* _PROBLEM_:
From the line containing "Where should I click to: Click" through the end of the material below, output each line exactly as written, with pictures excluded.

* _DATA UNDER STUDY_:
╭──
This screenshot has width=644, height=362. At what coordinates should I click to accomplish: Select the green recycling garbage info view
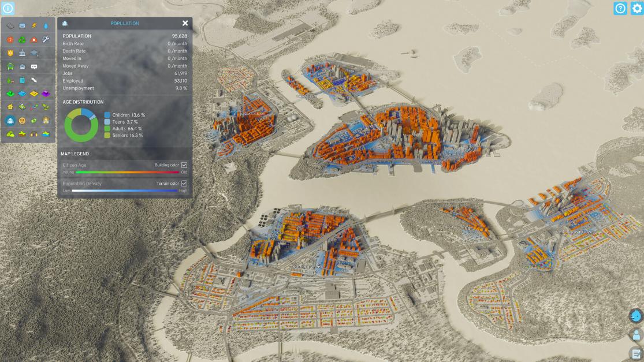(22, 40)
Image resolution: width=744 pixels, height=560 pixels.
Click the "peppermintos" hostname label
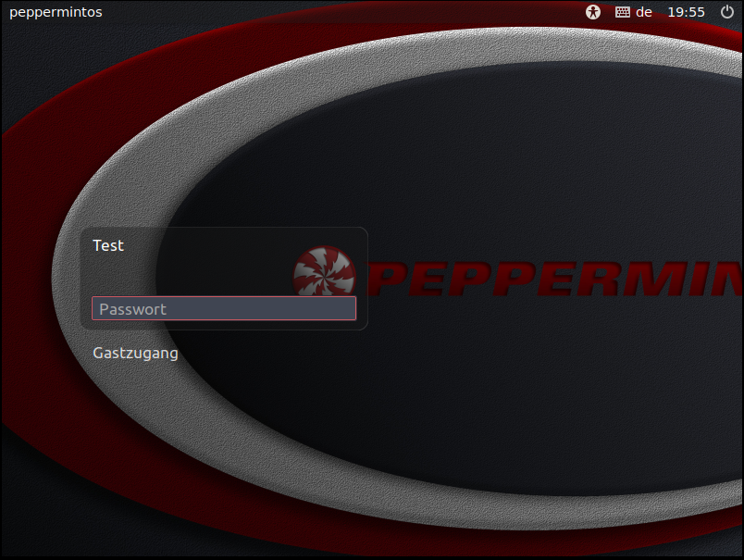coord(56,12)
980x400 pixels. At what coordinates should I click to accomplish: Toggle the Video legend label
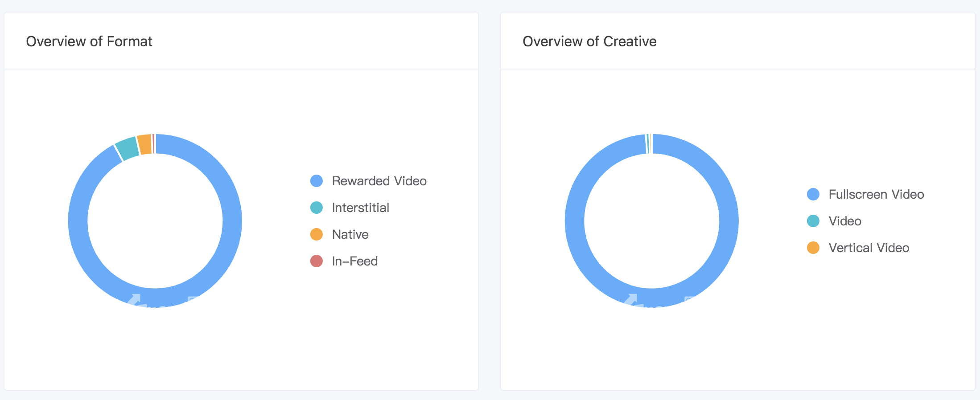[844, 221]
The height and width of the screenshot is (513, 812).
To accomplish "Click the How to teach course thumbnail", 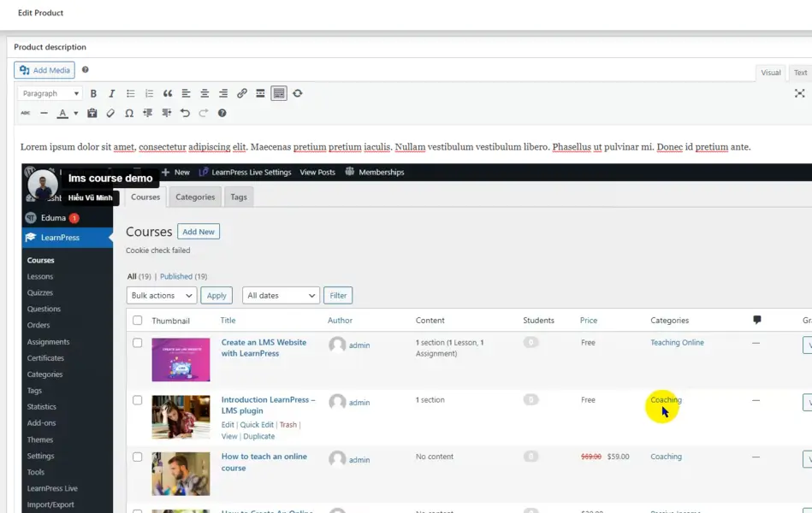I will (x=181, y=474).
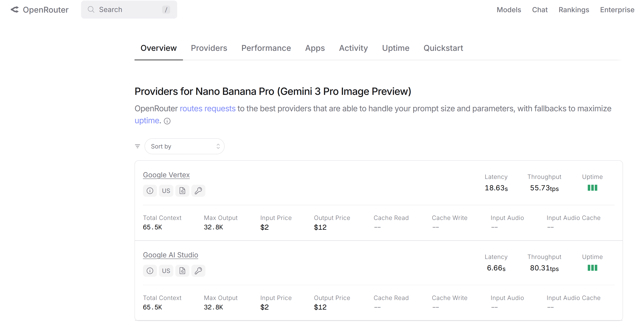Select the Quickstart tab
The image size is (644, 329).
pos(443,48)
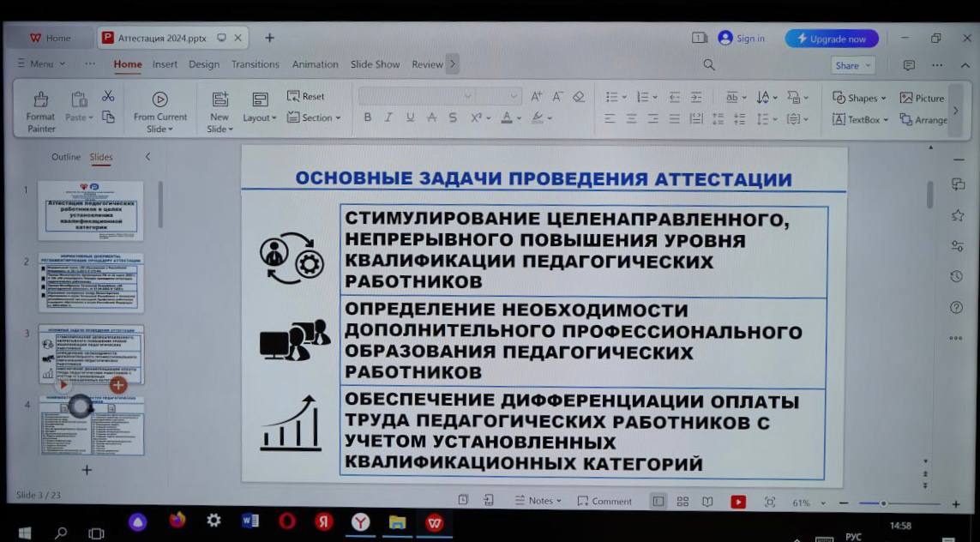Click the red slideshow play button in status bar
The image size is (980, 542).
(x=738, y=502)
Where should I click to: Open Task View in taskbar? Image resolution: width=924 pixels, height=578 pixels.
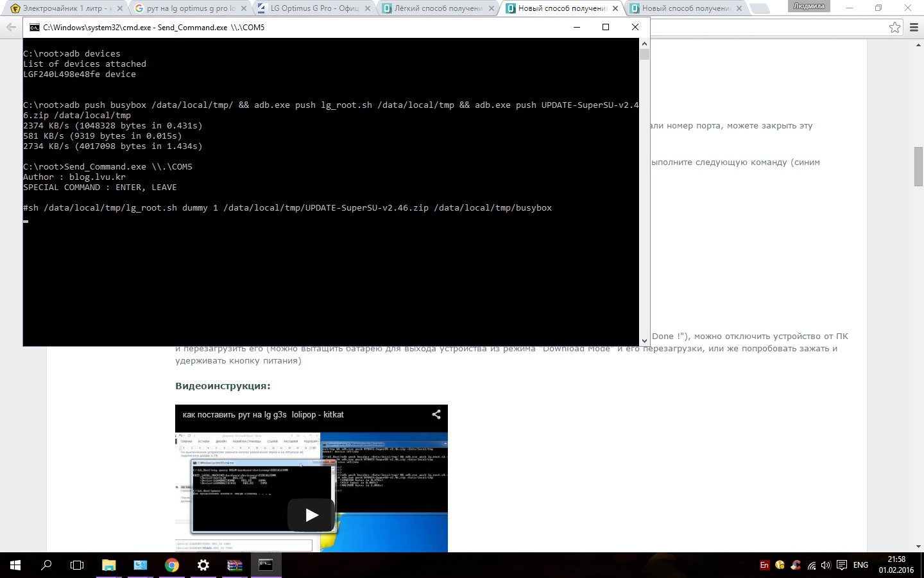pos(77,565)
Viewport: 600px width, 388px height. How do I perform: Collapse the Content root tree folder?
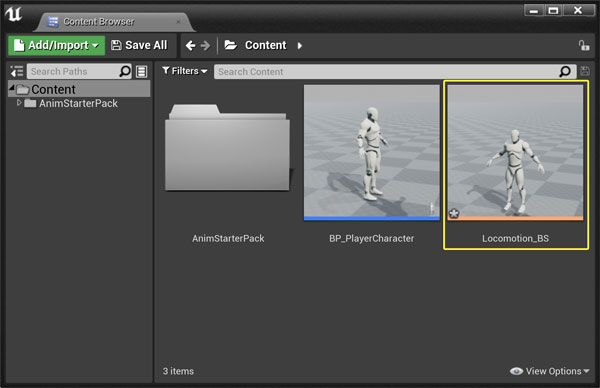tap(12, 88)
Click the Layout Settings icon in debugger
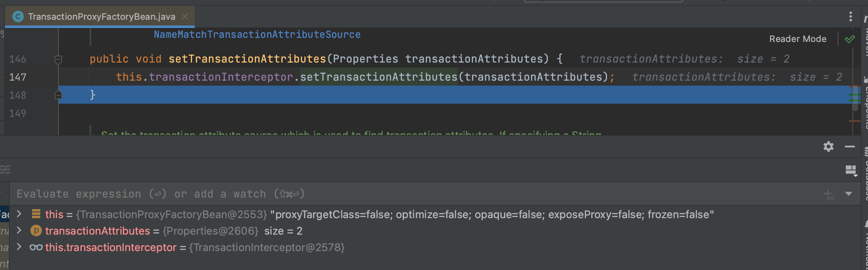Image resolution: width=868 pixels, height=270 pixels. 851,170
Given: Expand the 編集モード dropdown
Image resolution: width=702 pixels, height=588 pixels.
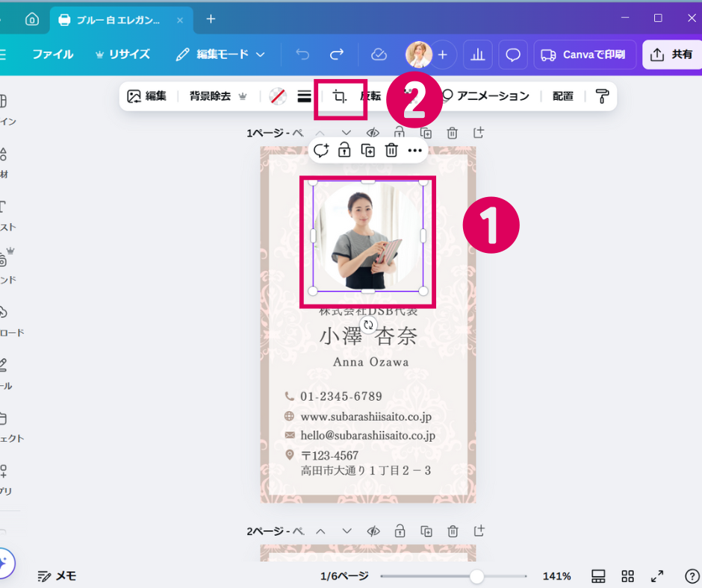Looking at the screenshot, I should pos(221,54).
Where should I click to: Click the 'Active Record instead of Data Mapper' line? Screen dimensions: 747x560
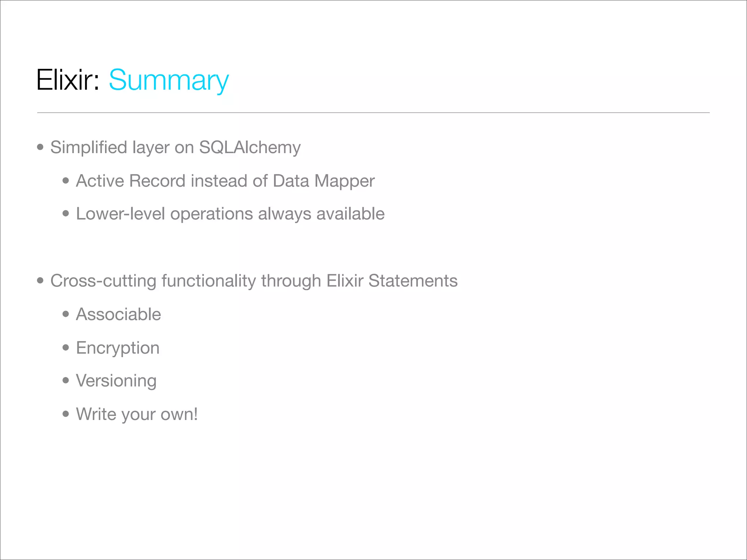pos(225,181)
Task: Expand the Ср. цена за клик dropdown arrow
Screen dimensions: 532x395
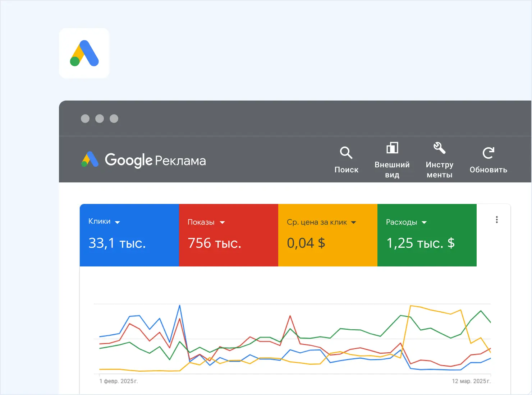Action: click(x=353, y=223)
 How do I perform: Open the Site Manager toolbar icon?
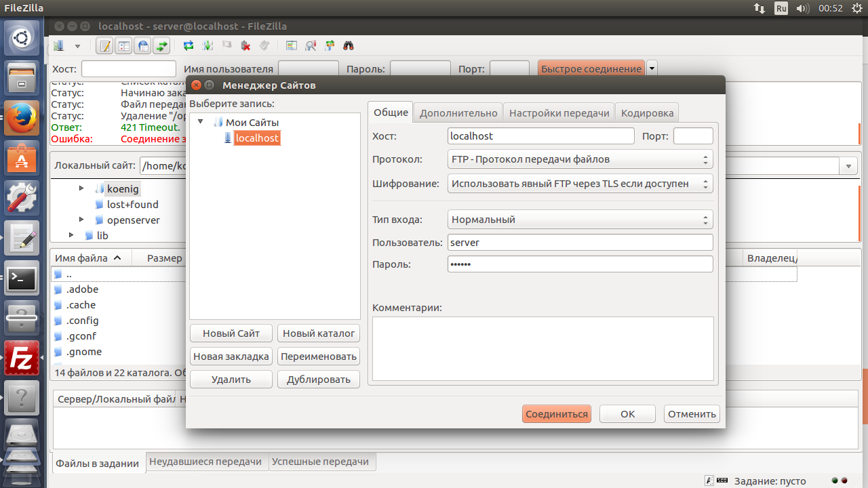point(59,46)
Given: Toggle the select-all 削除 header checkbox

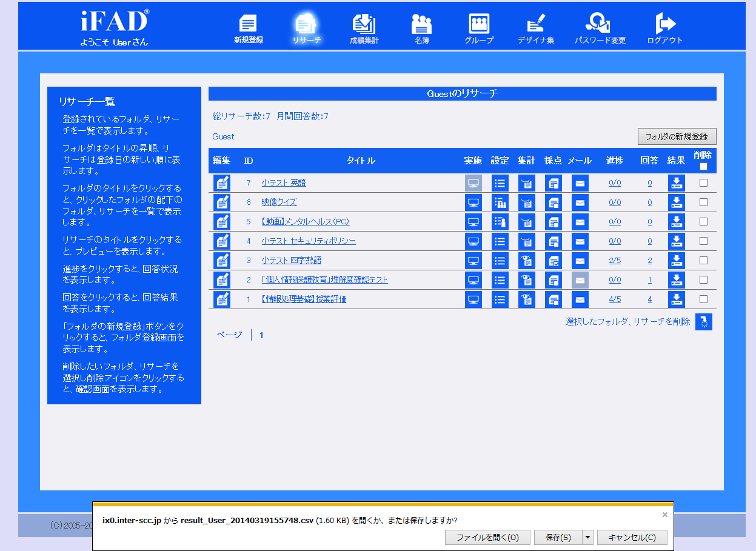Looking at the screenshot, I should (x=703, y=167).
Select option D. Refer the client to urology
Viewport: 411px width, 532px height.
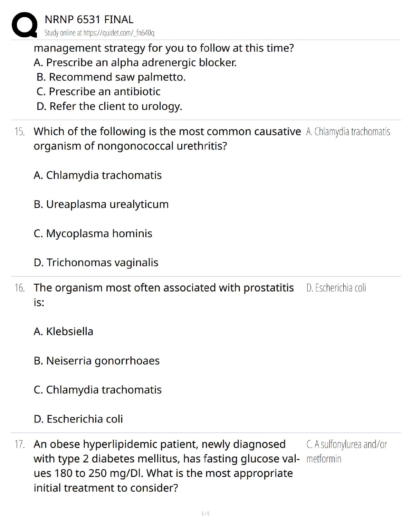pyautogui.click(x=109, y=106)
╰──
* _FINISHED TASK_:
Where should I click to: Click the 'Active Record instead of Data Mapper' line? Screen dimensions: 747x560
pos(225,181)
Task: Expand the Ср. цена за клик dropdown arrow
Screen dimensions: 532x395
Action: click(x=353, y=223)
 How do I perform: Open the Site Manager toolbar icon?
point(59,46)
Given: Toggle the select-all 削除 header checkbox

Looking at the screenshot, I should (x=703, y=167).
Select option D. Refer the client to urology
Viewport: 411px width, 532px height.
pyautogui.click(x=109, y=106)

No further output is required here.